◆ Assigned task ◆
Transcribe the material verbatim, starting at its first line and stopping once the line containing "The height and" has been given; no picture should appear.

◆ Entries provided ◆
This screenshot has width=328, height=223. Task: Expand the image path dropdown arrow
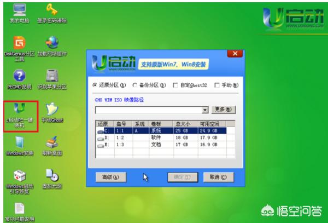[x=205, y=110]
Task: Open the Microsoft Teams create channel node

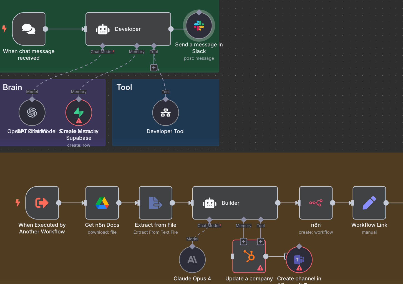Action: [x=299, y=260]
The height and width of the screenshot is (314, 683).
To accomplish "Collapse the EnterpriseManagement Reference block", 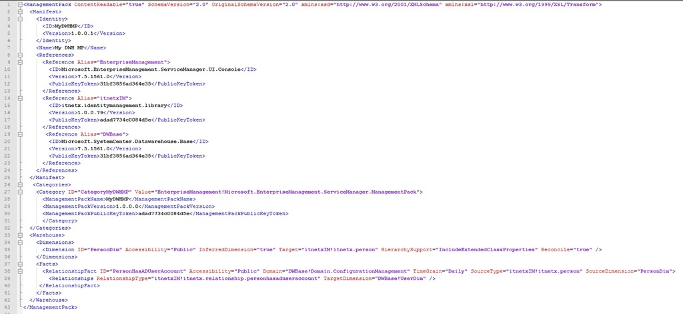I will (x=20, y=62).
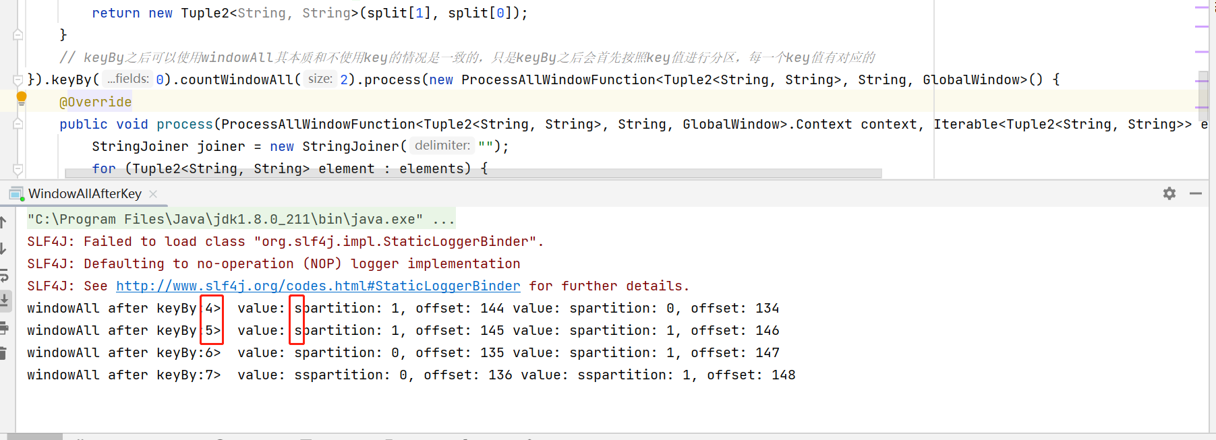Click the yellow intention lightbulb beside @Override
This screenshot has height=440, width=1216.
pyautogui.click(x=21, y=98)
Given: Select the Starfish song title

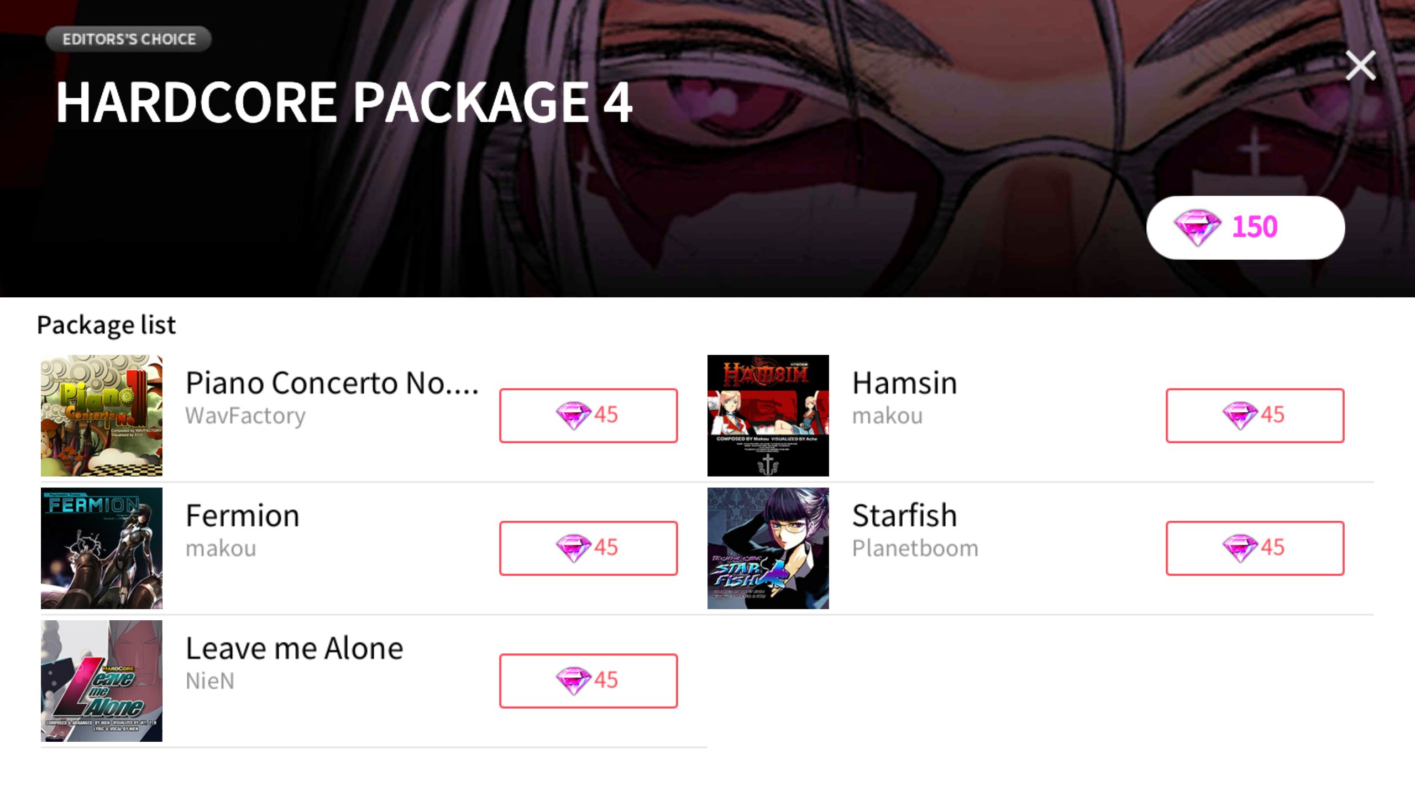Looking at the screenshot, I should (904, 515).
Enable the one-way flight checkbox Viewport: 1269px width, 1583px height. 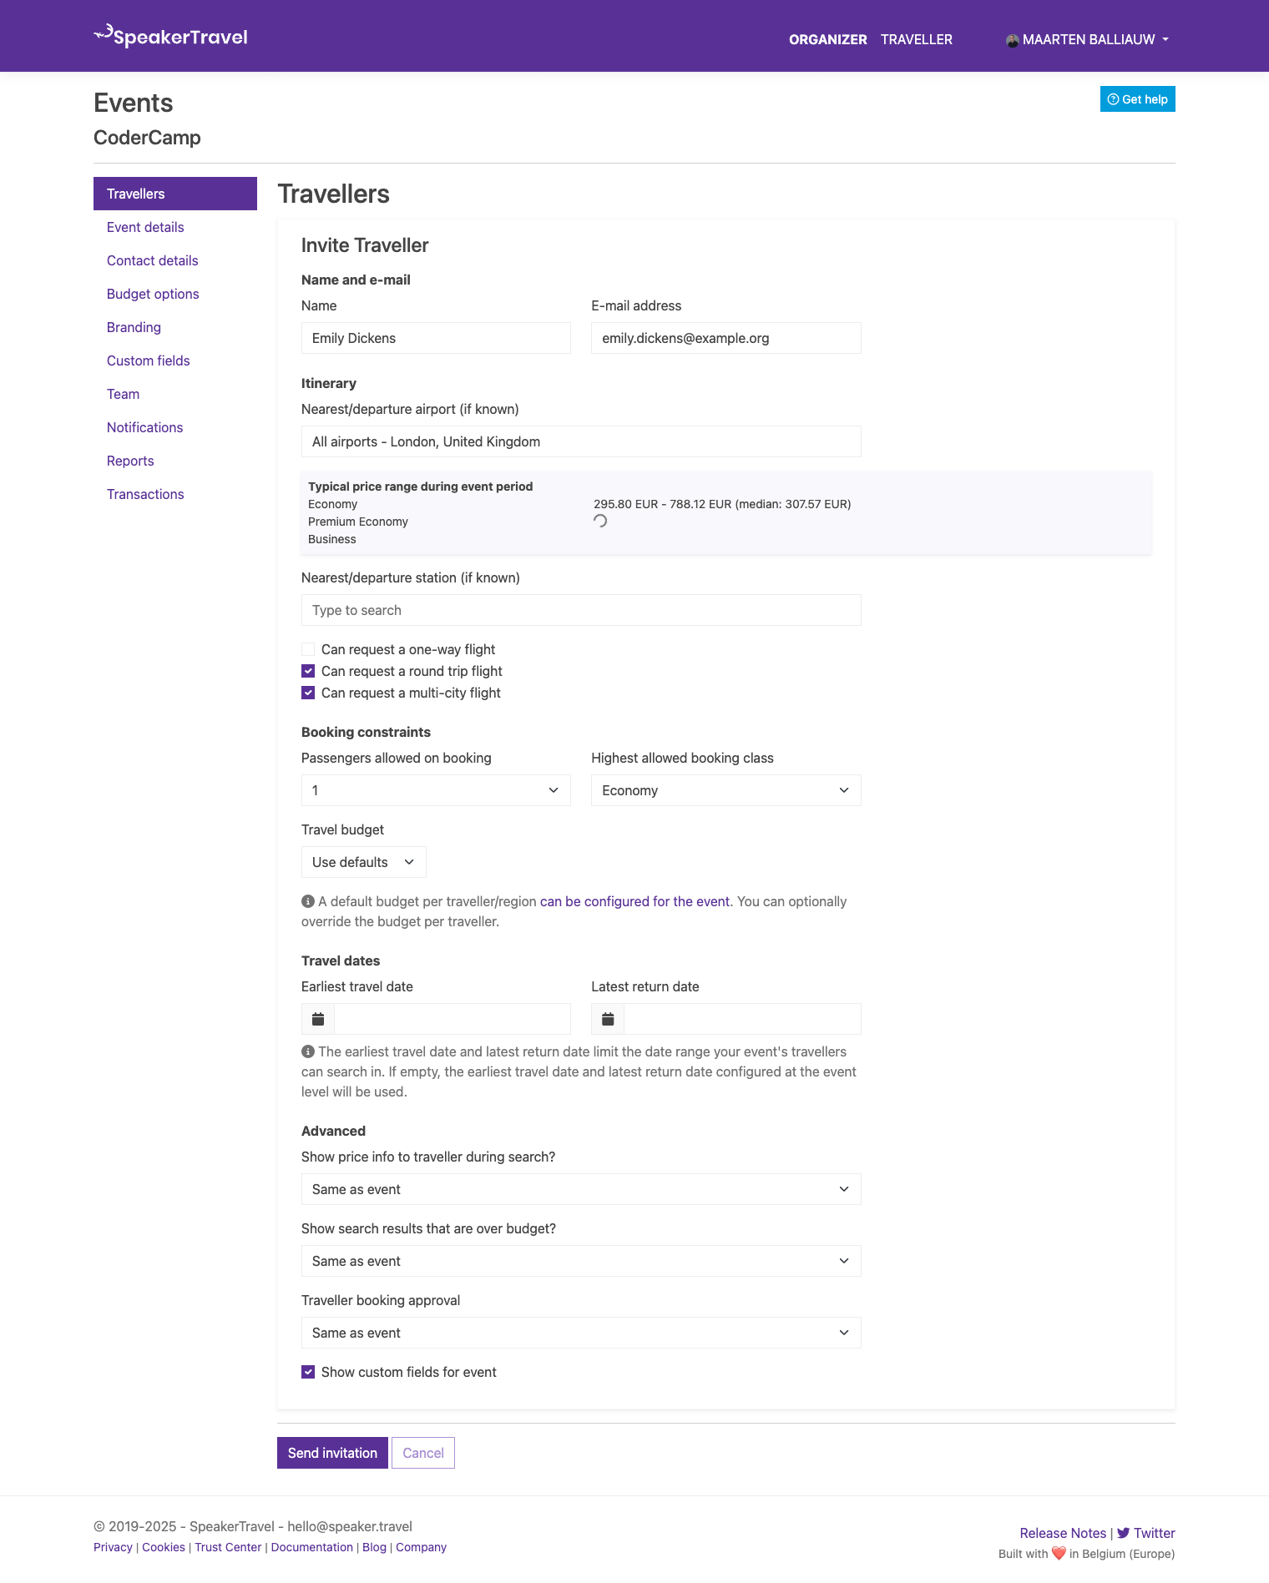308,649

◆ Problem solution ◆
This screenshot has width=328, height=223. Task: Expand the image path dropdown arrow
[x=205, y=110]
Task: Open the Microsoft Teams create channel node

Action: [x=299, y=260]
The height and width of the screenshot is (314, 683).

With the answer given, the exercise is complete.